• **EXCERPTED TEXT**:
________________________________________

Identification of high-efficiency 3’GG gRNA motifs in indexed FASTA files with ngg2
- Published
- Accepted
- Subject Areas
- Bioinformatics
- Keywords
- gRNA, motif discovery, python, open-source, CRISPR/Cas9, 3'GG
- Copyright
- © 2015 Roberson
- Licence
- This is an open access article distributed under the terms of the Creative Commons Attribution License, which permits unrestricted use, distribution, reproduction and adaptation in any medium and for any purpose provided that it is properly attributed. For attribution, the original author(s), title, publication source (PeerJ PrePrints) and either DOI or URL of the article must be cited.
- Cite this article
- 2015. Identification of high-efficiency 3’GG gRNA motifs in indexed FASTA files with ngg2. PeerJ PrePrints 3:e969v1 https://doi.org/10.7287/peerj.preprints.969v1
Abstract
CRISPR/Cas9 is emerging as one of the most used methods of genome modification in organisms ranging from bacteria to human cells. However, the efficiency of editing varies tremendously site-to-site. A recent report identified a novel motif, called the 3’GG motif, which substantially increases the efficiency of editing at all sites tested. Furthermore, they highlighted that previously published gRNAs with high editing efficiency also had this motif. I designed a python command-line tool, ngg2, to identify 3’GG gRNA sites from indexed FASTA files. As a proof-of-concept, I screened for these motifs in six genomes: Saccharomyces cerevisiae, Caenorhabditis elegans, Drosophila melanogaster, Danio rerio, Mus musculus, and Homo sapiens. I identified more than 24 million single match 3’GG motifs in these reference genomes. Greater than 87% of all protein coding genes in the six reference genomes had at least one overlapping unique 3’GG gRNA site. In particular, more than 96% of mouse and 99% of human protein coding genes have at least one unique, overlapping 3’GG gRNA. These identified sites can be used as a starting point in gRNA design, and the ngg2 tool provides an important ability to identify high-efficiency editing sites in non-model species.

________________________________________

• **DATASET**:
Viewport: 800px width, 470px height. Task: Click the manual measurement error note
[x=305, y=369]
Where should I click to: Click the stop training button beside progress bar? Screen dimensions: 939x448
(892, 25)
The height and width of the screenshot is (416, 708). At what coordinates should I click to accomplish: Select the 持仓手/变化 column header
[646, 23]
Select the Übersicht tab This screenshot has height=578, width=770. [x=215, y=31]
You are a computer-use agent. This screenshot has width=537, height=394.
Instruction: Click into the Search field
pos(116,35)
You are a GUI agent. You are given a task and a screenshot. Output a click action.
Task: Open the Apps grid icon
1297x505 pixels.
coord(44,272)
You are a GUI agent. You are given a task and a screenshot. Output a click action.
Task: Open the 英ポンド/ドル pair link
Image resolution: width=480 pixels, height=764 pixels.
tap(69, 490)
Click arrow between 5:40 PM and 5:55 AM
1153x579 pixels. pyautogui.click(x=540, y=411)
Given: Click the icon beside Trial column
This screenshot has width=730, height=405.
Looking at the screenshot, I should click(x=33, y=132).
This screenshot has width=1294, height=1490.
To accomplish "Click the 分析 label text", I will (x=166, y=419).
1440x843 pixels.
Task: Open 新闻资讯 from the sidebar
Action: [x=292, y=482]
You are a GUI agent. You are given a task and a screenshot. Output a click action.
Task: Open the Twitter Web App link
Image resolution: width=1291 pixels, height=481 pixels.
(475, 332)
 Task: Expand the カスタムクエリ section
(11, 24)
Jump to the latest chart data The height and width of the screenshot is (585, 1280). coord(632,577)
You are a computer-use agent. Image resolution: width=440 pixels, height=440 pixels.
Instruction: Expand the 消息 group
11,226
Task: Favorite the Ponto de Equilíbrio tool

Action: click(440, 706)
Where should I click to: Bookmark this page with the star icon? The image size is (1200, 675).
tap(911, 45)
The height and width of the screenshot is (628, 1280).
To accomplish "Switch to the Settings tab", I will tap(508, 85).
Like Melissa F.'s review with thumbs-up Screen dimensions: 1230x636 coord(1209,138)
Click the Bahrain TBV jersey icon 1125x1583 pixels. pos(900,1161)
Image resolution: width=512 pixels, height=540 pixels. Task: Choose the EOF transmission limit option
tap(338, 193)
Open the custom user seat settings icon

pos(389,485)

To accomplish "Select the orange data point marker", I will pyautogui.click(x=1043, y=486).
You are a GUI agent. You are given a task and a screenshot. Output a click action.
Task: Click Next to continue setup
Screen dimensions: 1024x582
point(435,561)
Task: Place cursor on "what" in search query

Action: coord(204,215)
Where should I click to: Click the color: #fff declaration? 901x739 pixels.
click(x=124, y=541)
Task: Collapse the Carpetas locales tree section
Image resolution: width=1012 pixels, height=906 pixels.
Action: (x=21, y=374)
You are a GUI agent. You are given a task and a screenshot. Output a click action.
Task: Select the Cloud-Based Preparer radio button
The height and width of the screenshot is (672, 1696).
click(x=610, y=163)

________________________________________

• **TASK**:
Answer these questions about the ngg2 preprint, one per line:
1. Who holds the copyright?
2. In how many genomes were 3’GG motifs screened?
3. What share of human protein coding genes have at least one unique, overlapping 3’GG gRNA?

• **OUTPUT OF THE EXERCISE**:
1. Roberson
2. Six
3. More than 99%